SHORT PROBLEM 1:
Reproduce a passage from the article on the Hong Kong district council election word for word, beginning at the words "Thousands gather at" and stopping after the words "the Asia Times.".
SHORT PROBLEM 2:
In the article on the Hong Kong district council election, what share of the 452 seats did the "silent majority" secure?
SHORT PROBLEM 3:
Write the next part of the article on the Hong Kong district council election, picking up after its final sentence.

[Analytics] Beijing needs to listen to HK’s ‘silent majority’

Thousands gather at Chater Park in downtown Hong Kong for a rally calling on the US and the UK to impose sanctions on Hong Kong officials who they said have suppressed rights and freedoms in the territory. ST PHOTO: LIM YAN LIANG. Sketched by the Pan Pacific Agency.

Rarely are election results emphatic. But last Sunday’s district council election in Hong Kong was transformed into a referendum on the government and its masters in Beijing, resulting in unprecedented support for the six-month-long protest movement. Stephen Vines specially for the Asia Times.

It is clear that the so-called ‘silent majority’ has spoken not only securing 86% of the 452 seats up for election but also knocking out some of the biggest names in the pro-China camp. The tsunami of votes for the Democrats even dislodged incumbents in Hong Kong’s ‘red’ districts, supposedly unflinchingly loyal to Beijing. In their place, a new breed of often young and high profile members of the democracy movement has been installed in office.

DATASET EXCERPT:
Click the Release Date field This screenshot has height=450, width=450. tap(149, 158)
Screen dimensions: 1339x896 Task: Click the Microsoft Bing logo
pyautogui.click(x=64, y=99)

EXERCISE RESULT 1:
Thousands gather at Chater Park in downtown Hong Kong for a rally calling on the US and the UK to impose sanctions on Hong Kong officials who they said have suppressed rights and freedoms in the territory. ST PHOTO: LIM YAN LIANG. Sketched by the Pan Pacific Agency.

Rarely are election results emphatic. But last Sunday’s district council election in Hong Kong was transformed into a referendum on the government and its masters in Beijing, resulting in unprecedented support for the six-month-long protest movement. Stephen Vines specially for the Asia Times.

EXERCISE RESULT 2:
86% of the 452 seats.

EXERCISE RESULT 3:
The pro-China camp has been quick to moan about the unfairness of the election, saying that the atmosphere of violence put them at a disadvantage. But the facts of the matter are that a peaceful poll was carried out with the participation of almost 73% of the electorate. This is almost double the turnout figure for the last district elections four years ago.

Although the pro-China camp is bravely trying to suggest that the election should be seen as a reflection of mundane local matters, it is hard to ignore the reality that the victorious candidates campaigned on explicitly pro-democracy platforms, largely overlooking district issues.

However, the pro-China camp is indeed correct in claiming that although they lost seats, the number of people voting for them remained largely the same as in the last election. In terms of votes, they secured roughly 40%, compared to some 60% for the victorious democrats. They lost because a surge of new voters signed up for the polls, many of them younger and for the first time, who evidently cast their ballots for the democrats. Still, a solid block of pro-China voters clearly remains.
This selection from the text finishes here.